# [Selected passage]
• • • •
How do you keep reactions cold in the plant?
It’s probably one of the first tasks you ever set about in the laboratory: making a 50% sodium hydroxide solution. It’s terribly simple – to a clamped-down Erlenmeyer flask containing water, you add your sodium hydroxide and start stirring. As the sodium hydroxide dissolves, the heat released can be intense enough that you need to cool it. If you’re making a litre or two of this solution, you’ll need a tub full of ice to absorb the exotherm.
What happens when you need to cool more than a couple of litres? Depending on where you work, it’s not really that different. In my past life as a kilo-scale laboratory chemist, the flasks themselves were outlandishly large – but so was the tub that goes underneath. Many, many trips to the ice machine are required to fill that tub, which could serve as a bath for a couple of children. The coordination of it all can get tricky. Clamping down the flask is crucial: as the ice melts, the flask begins to float if there isn’t sufficient reactants, reagents and solvent acting as ballast. I ran many a Grignard reaction initiation or Swern oxidation in these absurdly large glass flasks, with the main difference being the mechanical overhead stirrer replacing a magnetic stirring plate.
The reactor temperature passed 5°C and kept rising. The voice of the operator calling out the temperature got louder and higher pitched
Need to be colder than 0°C? Not an issue – even in big plastic tubs, the combination of dry ice (in fist-sized rocks now) and acetone is an effective means of getting to lower temperatures.
• • • •
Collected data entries

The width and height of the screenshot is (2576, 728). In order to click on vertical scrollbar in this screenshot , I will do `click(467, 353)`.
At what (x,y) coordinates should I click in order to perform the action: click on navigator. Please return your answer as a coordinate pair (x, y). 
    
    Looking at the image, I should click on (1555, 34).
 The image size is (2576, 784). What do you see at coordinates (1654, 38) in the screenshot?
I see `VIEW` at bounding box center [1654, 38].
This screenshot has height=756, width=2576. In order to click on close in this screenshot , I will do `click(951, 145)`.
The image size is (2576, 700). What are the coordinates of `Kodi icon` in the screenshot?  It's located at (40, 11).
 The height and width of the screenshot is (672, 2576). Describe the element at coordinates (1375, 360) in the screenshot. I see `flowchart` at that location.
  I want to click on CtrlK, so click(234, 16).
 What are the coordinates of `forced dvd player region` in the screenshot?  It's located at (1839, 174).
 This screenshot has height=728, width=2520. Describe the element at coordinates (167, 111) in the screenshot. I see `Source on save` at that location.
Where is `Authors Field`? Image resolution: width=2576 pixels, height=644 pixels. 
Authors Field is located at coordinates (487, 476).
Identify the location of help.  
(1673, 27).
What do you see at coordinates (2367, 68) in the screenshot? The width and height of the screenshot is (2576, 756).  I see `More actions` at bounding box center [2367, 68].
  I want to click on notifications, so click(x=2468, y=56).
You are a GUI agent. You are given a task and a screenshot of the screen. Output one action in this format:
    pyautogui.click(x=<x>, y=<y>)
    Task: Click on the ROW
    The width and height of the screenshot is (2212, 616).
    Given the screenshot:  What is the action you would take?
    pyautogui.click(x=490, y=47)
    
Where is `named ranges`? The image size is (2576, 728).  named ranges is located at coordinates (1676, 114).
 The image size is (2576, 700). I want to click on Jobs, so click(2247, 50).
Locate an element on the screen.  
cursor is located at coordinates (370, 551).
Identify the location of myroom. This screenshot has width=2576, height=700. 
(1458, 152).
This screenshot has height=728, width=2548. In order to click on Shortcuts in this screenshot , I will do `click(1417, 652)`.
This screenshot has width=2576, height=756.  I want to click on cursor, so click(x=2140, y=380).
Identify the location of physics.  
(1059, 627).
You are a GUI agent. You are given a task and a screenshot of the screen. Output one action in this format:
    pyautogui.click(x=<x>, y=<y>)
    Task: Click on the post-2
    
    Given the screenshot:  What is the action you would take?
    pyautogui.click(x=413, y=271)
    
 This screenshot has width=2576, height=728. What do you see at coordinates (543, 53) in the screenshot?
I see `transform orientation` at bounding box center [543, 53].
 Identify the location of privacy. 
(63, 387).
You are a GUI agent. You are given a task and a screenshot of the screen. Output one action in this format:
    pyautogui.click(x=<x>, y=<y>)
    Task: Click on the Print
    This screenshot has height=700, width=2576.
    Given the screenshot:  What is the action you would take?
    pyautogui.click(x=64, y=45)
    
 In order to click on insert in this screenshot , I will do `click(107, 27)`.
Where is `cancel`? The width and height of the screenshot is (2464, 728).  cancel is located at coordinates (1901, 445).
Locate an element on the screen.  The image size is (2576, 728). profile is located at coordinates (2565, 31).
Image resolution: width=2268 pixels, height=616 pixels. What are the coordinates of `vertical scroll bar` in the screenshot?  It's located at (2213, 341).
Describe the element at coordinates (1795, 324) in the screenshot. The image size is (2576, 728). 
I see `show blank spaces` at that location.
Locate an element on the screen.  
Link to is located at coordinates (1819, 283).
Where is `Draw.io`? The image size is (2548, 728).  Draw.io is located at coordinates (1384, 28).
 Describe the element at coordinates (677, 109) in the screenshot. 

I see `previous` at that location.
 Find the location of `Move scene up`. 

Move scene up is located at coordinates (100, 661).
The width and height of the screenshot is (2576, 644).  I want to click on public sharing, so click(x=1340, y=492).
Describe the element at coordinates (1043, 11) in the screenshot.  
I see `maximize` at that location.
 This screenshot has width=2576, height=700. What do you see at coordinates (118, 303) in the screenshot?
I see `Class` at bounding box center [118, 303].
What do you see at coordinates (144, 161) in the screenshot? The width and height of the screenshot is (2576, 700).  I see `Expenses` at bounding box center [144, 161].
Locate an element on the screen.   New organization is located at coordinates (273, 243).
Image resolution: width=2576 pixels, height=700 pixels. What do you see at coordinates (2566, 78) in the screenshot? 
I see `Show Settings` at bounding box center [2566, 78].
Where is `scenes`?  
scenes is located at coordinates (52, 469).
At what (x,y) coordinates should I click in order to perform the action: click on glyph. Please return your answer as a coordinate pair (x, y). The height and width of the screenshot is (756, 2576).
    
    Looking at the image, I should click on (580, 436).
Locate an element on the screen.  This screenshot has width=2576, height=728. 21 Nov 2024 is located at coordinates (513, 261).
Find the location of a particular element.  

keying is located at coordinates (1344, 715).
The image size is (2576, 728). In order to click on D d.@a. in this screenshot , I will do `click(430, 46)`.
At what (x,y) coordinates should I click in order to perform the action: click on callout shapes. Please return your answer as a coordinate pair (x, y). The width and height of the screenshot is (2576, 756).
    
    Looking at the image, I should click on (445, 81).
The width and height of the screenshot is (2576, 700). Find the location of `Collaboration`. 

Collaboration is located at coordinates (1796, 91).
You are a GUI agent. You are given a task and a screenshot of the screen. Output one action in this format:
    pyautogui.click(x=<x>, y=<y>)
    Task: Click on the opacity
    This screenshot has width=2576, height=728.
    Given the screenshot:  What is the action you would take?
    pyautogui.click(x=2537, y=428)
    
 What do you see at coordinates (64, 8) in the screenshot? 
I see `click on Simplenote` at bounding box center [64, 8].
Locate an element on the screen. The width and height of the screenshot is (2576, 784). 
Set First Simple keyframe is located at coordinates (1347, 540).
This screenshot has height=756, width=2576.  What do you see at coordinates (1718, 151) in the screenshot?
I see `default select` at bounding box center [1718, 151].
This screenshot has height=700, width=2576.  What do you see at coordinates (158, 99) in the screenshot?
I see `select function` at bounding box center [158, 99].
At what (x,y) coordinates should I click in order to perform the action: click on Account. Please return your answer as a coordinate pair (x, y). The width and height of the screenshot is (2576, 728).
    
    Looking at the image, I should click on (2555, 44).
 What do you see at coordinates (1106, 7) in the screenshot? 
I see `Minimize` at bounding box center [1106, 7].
• • • •
# [Required work]
1. In the text about keeping reactions cold, what replaced the magnetic stirring plate when running reactions in the very large glass flasks?
2. Continue the text about keeping reactions cold in the plant, starting after its last sentence.
The records are separate material and have no connection to the text about cooling reactions.

# [Answers for the exercise]
1. A mechanical overhead stirrer.

2.
It’s plant scale that offers a challenge to cooling and temperature control. As reactors get larger, the surface area to volume ratio reduces drastically, and the mass of solvent and heat-generating reagents becomes sufficient to ignore the cooled surface it is surrounded by, no matter how cold it is.
I once was charged with scaling up synthesis of a particularly toxic material that had the propensity to polymerise. Determining the best way to condense the two reactants at a temperature warm enough to have it proceed quickly, but cool enough to avoid the risk of polymerisation was a major goal of my laboratory work. To teach me the dangers of the classic ‘all in and heat’ approach, my superiors had me charge both reactants and the catalyst to the flask and watch the very impressive exotherm on 25ml scale.
As the temperature of the flask rocketed from a lukewarm 28°C to over 120°C in less than a minute, I quickly decided that this was not the best approach for process development! I was pleased to learn that charging one reactant to the flask, adding the condensation catalyst, cooling it to below 5°C and then slowly adding the second reagent portionwise was sufficient to keep the temperature well below the point at which the product would be tempted to polymerise.
Once we had the laboratory process in hand, it was time to head to the plant. There, we don’t have big tubs of ice. Rather, we have jacketed reactors connected to a propylene glycol refrigeration unit. These glycol-cooled jackets can get reaction mixtures to around –10°C given enough time. There are lots of different ways to control the jacket temperature, but the easiest is a simple valve that controls how quickly the cold glycol solution flows around the reactor.
During the first pilot reaction at 30kg scale, I was very tense. Even though our reactors and cooling systems have predictable capabilities, it was still a pilot reaction. On adding the second small portion of reagent, the reactor temperature began rising quickly. It passed 5°C and kept rising. The voice of the operator calling out the temperature got louder and higher pitched. We called for the glycol valve to be fully opened, and we finally heard the temperature peak at a seemingly high 12°C. I admit to my knees actually wobbling as we all took a deep breath and watched the temperature drift back down to 0°C. Amusingly, that temperature increase (and self-heating) never happened again, even on 4000 litre scale. Chemistry is unpredictable sometimes.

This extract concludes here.